Extracted text:
"""
- Aria, Spencer, Mona, Emily and Hanna at the Carissimi Group headquarters as they find out who 'A' is.
- Episode no.: Season 6 Episode 10
- Directed by: I. Marlene King
- Written by: I. Marlene King
- Original air date: August 11, 2015
- Running time: 42 minutes

Guest appearances
- Vanessa Ray as CeCe Drake/Charlotte DiLaurentis; Andrea Parker as Jessica DiLaurentis; Drew Van Acker as Jason DiLaurentis; Jim Abele as Kenneth DiLaurentis; Dre Davis as Sara Harvey; Jim Titus as Barry Maple; Bryce Johnson as Darren Wilden; Karla Droege as Marion Cavanaugh; Jessica Belkin as Bethany Young; Wyatt Hodge as Little Charles; Dylan Garza as Teenager Charles;

Episode chronology
| ← Previous "Last Dance" | Next → "Of Late I Think of Rosewood" |
- Pretty Little Liars season 6

= Game Over, Charles =

"Game Over, Charles" is the tenth episode of the sixth season of the ABC Family mystery drama television series Pretty Little Liars, serving as the mid-season finale. It is the 130th episode, overall, originally airing on August 11, 2015, on ABC Family. It was written and directed by showrunner I. Marlene King. ABC Family promoted the finale with the slogan "#facetoface", which served as an indication that the mysterious villain "A" would be revealed in the mid-season finale.

In the episode, Alison, Aria, Emily, Hanna, Spencer and Mona finally uncover the true identity of "A," who turns out to be CeCe Drake, and they learn why she has been tormenting them. In addition, the episode includes a time jump, as the Liars return to Rosewood after being away for five years.

"Game Over, Charles" was watched by 3.09 million viewers and garnered a 1.4 rating, making it the most-watched episode of the sixth season, and the most-watched episode since the fourth season finale 'A' Is for Answers," up from the previous episode.
"""
Stored dataset items:
"""
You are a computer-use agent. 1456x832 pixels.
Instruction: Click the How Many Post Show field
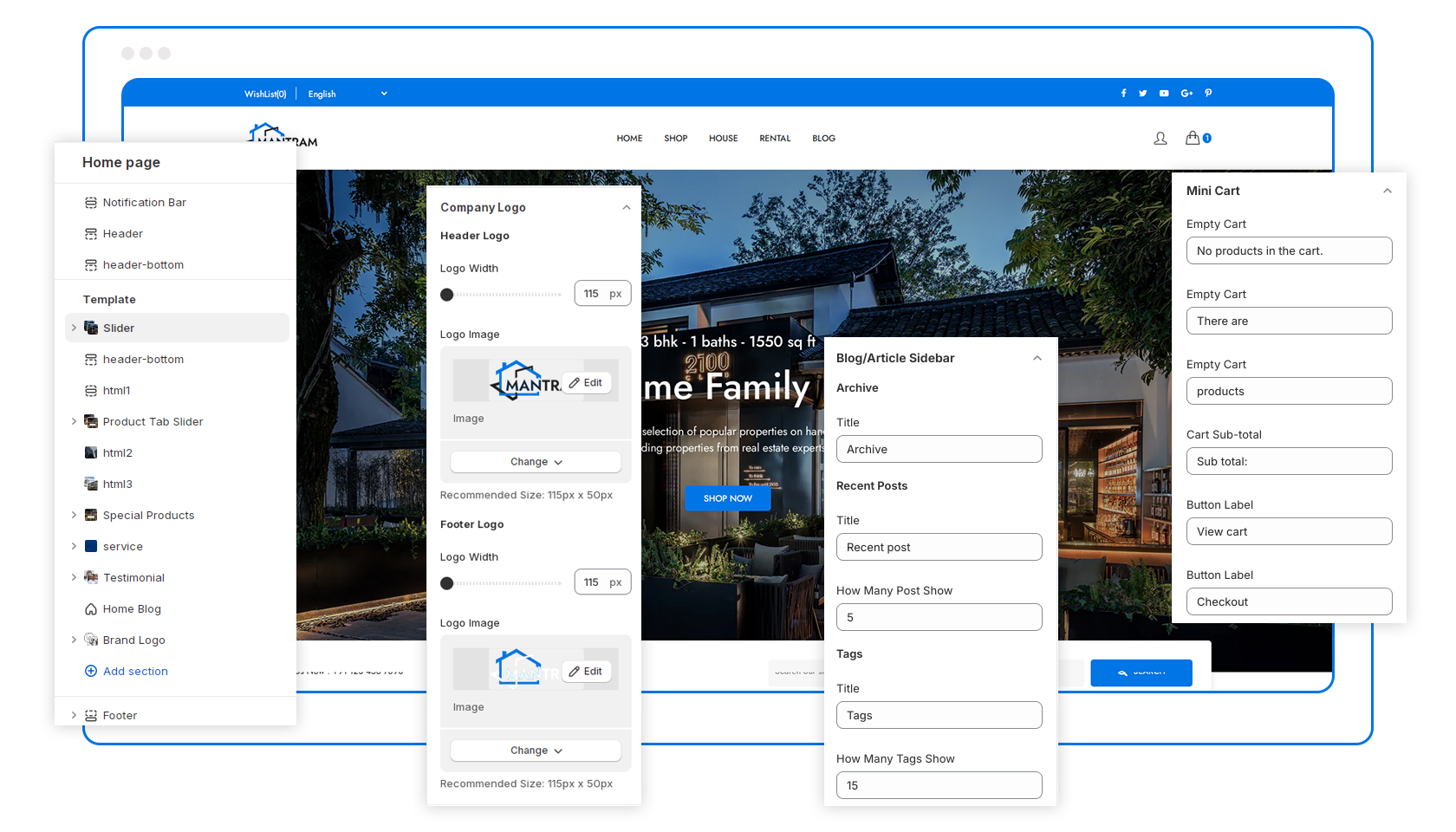click(x=939, y=617)
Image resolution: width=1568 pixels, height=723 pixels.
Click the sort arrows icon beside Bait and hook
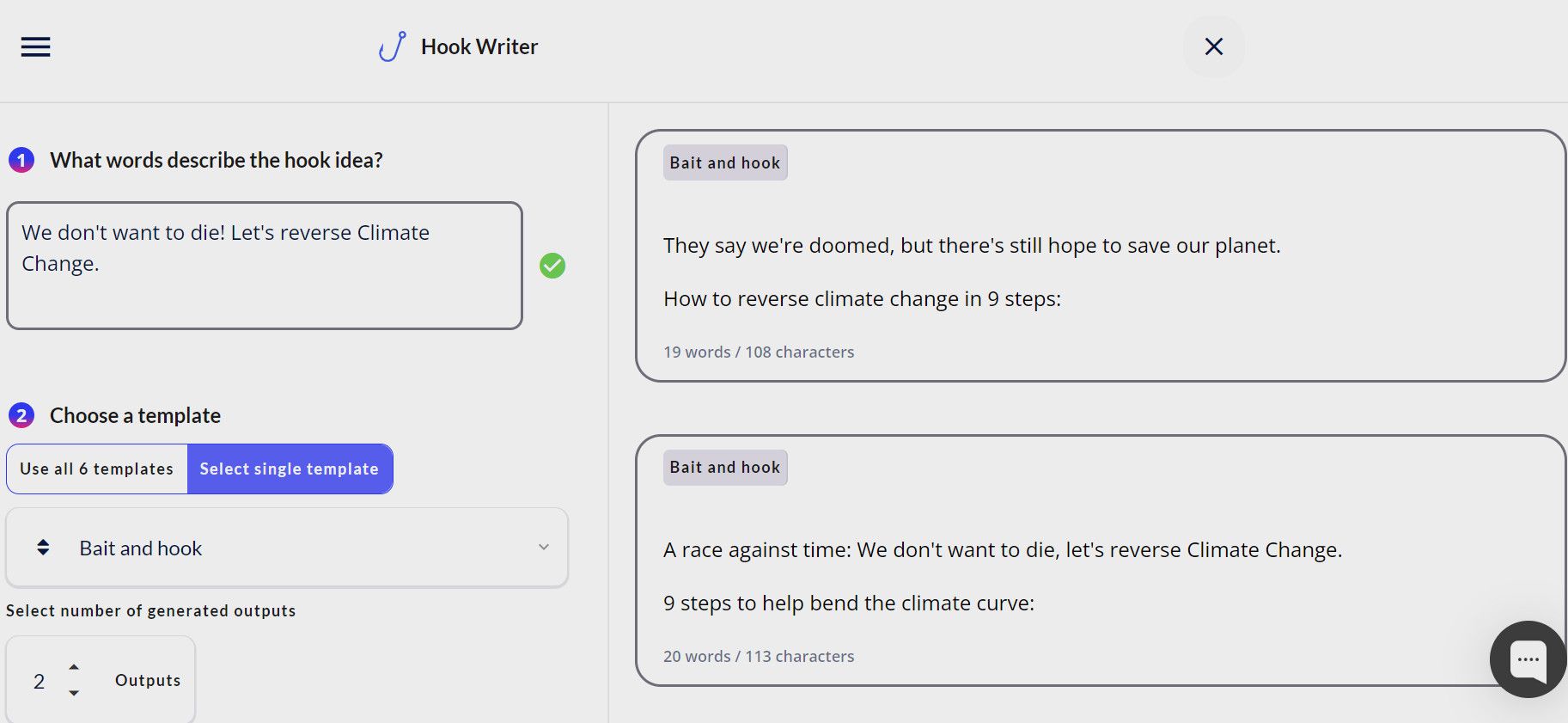click(x=43, y=548)

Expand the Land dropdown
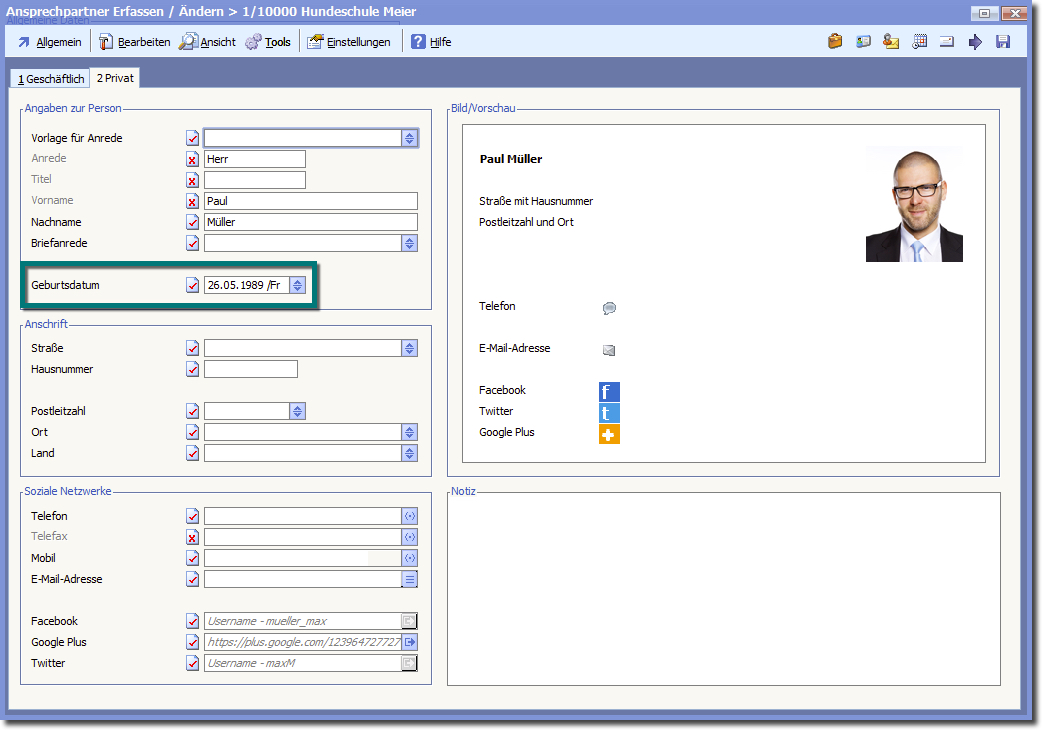(409, 453)
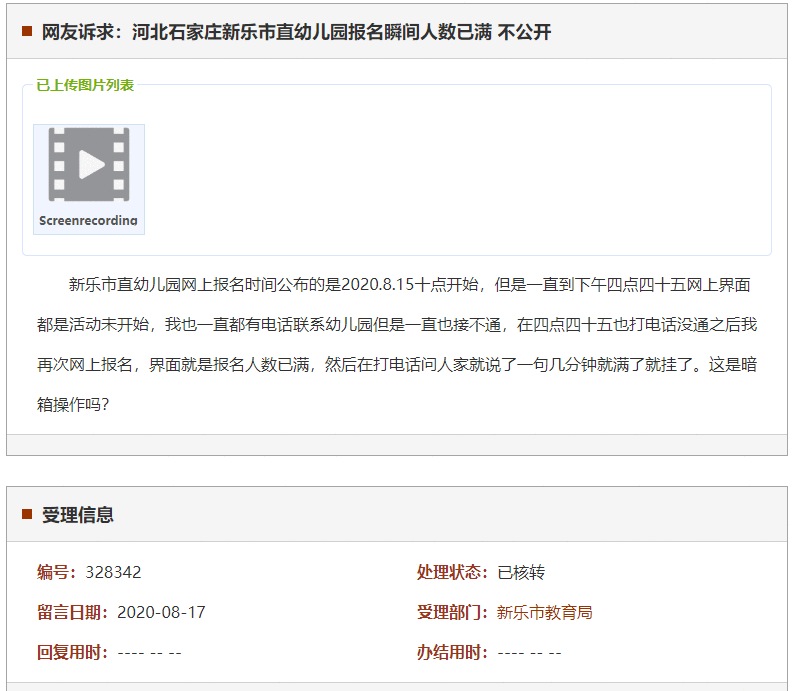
"""
Explore the material:
a) In the "Game Over, Charles" article, what slogan did ABC Family use to promote the finale?
b) Say whether each statement agrees with the "Game Over, Charles" article: (i) The episode was directed by someone other than its writer. (ii) The episode runs 42 minutes. (iii) The Liars come back to Rosewood after five years away.

Responses by task:
a) #facetoface

b)
(i) No: "It was written and directed by showrunner I. Marlene King."
(ii) Yes: "Running time: 42 minutes"
(iii) Yes: "as the Liars return to Rosewood after being away for five years"